私は少し驚いた。


まさか信じてくれるとは思っていなかったからだ。


しかし幹部達の言葉に下っ端達は更にざわついていた。


そのうちの下っ端の1人が煉に1つの疑問をぶつけた。



「煉さん!なんで、この女の言っていることが本当だと思うんすか?」



「…コイツの…緋莉の目を見ればわかるからだ。

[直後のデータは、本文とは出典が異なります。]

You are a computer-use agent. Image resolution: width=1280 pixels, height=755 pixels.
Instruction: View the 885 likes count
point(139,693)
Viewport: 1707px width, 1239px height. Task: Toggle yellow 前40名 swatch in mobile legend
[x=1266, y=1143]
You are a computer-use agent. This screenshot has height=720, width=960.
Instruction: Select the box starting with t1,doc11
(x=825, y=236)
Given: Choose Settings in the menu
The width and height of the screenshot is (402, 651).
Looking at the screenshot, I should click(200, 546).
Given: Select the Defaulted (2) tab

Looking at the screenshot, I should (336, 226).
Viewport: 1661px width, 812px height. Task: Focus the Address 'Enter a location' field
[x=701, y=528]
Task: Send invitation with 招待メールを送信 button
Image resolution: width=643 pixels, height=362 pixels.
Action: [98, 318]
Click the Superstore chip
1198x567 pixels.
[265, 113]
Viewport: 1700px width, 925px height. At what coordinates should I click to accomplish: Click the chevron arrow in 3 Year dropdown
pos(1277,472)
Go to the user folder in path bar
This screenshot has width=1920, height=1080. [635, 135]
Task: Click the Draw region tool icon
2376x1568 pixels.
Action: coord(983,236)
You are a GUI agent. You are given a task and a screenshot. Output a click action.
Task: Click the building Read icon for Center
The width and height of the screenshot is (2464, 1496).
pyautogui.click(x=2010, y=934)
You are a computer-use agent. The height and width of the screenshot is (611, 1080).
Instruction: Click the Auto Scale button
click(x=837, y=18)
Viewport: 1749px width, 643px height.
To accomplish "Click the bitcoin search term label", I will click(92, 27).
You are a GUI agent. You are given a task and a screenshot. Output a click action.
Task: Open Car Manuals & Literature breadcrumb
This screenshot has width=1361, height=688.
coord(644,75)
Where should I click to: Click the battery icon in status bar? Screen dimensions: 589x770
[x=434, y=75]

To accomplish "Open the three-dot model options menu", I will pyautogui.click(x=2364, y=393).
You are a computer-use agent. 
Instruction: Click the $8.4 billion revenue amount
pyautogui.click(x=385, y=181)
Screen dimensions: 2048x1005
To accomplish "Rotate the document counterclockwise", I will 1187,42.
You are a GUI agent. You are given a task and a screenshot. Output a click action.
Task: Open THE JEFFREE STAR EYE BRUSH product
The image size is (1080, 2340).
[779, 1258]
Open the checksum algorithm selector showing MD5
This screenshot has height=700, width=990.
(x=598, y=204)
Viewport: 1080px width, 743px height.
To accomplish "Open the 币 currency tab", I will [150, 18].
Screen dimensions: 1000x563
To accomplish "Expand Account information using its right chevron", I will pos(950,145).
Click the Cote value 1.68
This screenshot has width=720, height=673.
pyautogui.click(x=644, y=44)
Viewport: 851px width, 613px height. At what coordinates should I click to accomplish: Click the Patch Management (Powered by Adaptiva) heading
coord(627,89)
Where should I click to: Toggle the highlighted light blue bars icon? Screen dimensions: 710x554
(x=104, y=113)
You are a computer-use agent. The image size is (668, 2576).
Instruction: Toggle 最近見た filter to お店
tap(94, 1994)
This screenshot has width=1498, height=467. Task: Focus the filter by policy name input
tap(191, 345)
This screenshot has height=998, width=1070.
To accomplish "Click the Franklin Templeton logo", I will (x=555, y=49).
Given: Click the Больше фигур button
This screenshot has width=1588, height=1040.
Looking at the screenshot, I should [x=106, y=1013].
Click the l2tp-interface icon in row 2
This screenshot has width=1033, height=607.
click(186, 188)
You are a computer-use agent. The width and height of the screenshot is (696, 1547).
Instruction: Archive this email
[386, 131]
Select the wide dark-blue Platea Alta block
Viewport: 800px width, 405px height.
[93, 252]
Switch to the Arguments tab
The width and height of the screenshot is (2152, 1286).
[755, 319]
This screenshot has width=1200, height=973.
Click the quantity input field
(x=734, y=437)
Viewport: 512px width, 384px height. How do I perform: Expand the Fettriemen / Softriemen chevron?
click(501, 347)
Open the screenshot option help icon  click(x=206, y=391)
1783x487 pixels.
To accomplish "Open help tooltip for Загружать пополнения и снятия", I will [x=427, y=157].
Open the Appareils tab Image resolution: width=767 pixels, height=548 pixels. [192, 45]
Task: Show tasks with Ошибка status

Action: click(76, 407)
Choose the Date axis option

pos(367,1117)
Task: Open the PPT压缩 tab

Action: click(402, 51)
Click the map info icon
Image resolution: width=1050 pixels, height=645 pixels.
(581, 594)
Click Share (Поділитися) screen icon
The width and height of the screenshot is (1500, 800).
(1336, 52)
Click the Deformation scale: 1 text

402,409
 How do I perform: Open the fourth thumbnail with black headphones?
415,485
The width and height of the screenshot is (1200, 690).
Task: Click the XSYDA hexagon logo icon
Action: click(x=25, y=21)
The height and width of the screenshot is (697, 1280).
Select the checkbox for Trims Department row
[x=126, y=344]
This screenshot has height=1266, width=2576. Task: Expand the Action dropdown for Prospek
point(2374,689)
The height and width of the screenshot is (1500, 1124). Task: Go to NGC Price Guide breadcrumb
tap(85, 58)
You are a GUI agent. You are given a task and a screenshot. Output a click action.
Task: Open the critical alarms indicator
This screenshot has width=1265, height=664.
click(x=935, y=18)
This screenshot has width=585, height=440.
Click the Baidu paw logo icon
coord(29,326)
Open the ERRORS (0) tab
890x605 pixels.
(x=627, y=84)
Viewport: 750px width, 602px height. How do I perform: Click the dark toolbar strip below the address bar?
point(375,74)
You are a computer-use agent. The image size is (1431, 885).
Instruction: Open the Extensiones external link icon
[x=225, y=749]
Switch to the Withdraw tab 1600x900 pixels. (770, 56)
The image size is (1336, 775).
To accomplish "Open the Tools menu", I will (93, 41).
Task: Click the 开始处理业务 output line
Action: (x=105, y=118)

」



「…わかりました!俺は煉さんの言うことを信じます!」



その言葉に他の下っ端達も同じことを思ったらしく、同意の声が沢山聞こえた。


私の目からは知らぬ間に涙が溢れていた。


それに気付いた煉が自分の服で涙を拭ってくれた。



「さて、ここからが本題だ!俺は緋莉を刃龍の姫にしたいと思っている!皆はどうだ?」



煉の言葉に皆が拍手をする。


煉はニッと笑い私の方を向く。



「緋莉、刃龍の姫になってくれるか?」



「…私は…。私は姫にはなりません!」



煉以外のメンバーはポカーンとしている。



「じゃあ、ここを出て行くのか?」



「ううん。煉、お願いがあるの。」



「なんだ?」



「私を下っ端にしてほしいの!」



その言葉に、とうとう煉もポカーンとした。



「皆…私、氷蓮に仕返しをしたい!でも私は喧嘩をしたことは一度も無い…。だから喧嘩を教えてほしいの!皆の力を沢山借りることになると思うけど…私はどうしても仕返しがしたい!氷蓮が許せない!だから…下っ端として仲間にしてください!お願いします!」



シーンと静まり返る。


すると煉が笑い出した。



「ふっ…、あははははは!!緋莉!お前、面白すぎるぞ!気に入った!お前は今日から刃龍の仲間だ!お前ら、いいよな!!」



その言葉に皆が騒ぎ出す。


笑ってる人も居る。


拍手をしてる人も居る。


私はニコッと笑った。



「お前ら!今日はこれで解散だ!幹部と姫は少し残れ。」



煉に言われ、幹部と姫が残った。


それぞれ自己紹介をし、私と煉はアパートに帰った。